#### Given instruction
List every line of the records below as a numbered list, skipping blank lines and leaving out the pictures.

☆ ☆ ☆ ☆ ☆ ☆ ☆

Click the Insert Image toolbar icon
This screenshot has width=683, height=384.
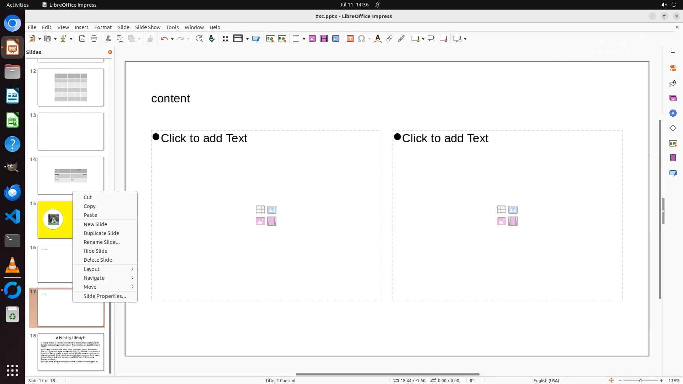click(x=312, y=39)
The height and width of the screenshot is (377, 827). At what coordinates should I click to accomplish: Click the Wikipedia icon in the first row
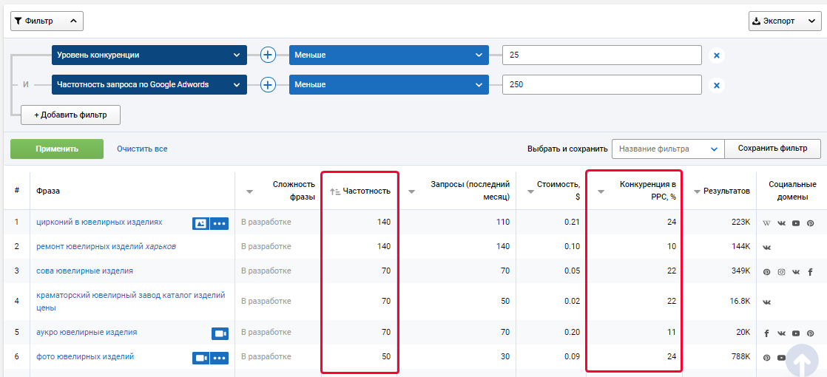tap(766, 223)
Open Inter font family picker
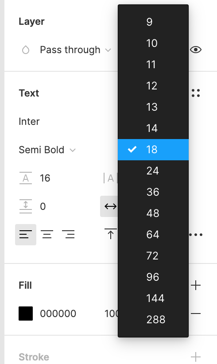This screenshot has width=217, height=364. click(29, 121)
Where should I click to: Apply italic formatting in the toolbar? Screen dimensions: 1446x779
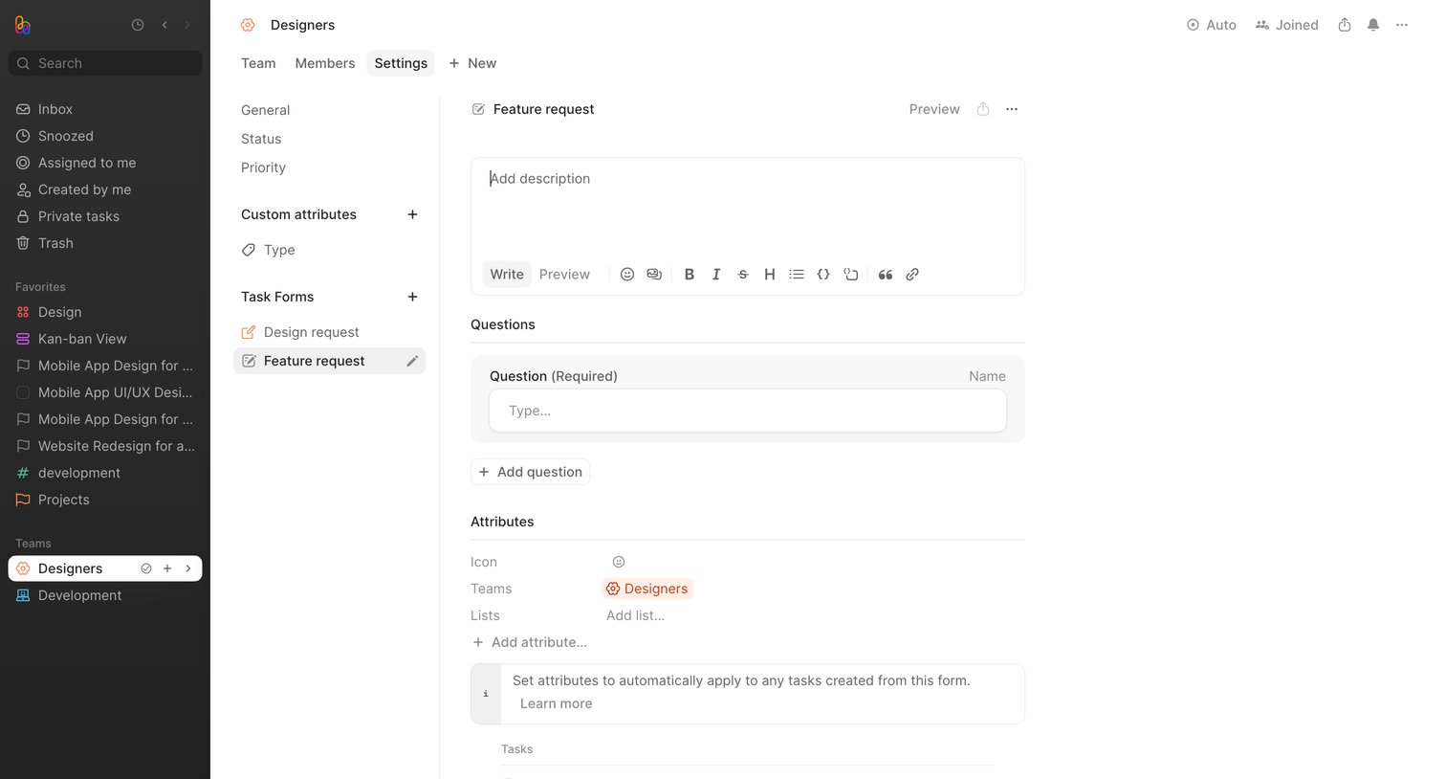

☆ ☆ ☆ ☆ ☆ ☆ ☆

#### Response below
1. Click the Insert Image toolbar icon
2. This screenshot has width=683, height=384.
3. click(x=312, y=39)
4. The height and width of the screenshot is (377, 827). At what coordinates should I click to accomplish: Click the Wikipedia icon in the first row
5. tap(766, 223)
6. Open Inter font family picker
7. This screenshot has width=217, height=364. click(29, 121)
8. Where should I click to: Apply italic formatting in the toolbar? Screen dimensions: 1446x779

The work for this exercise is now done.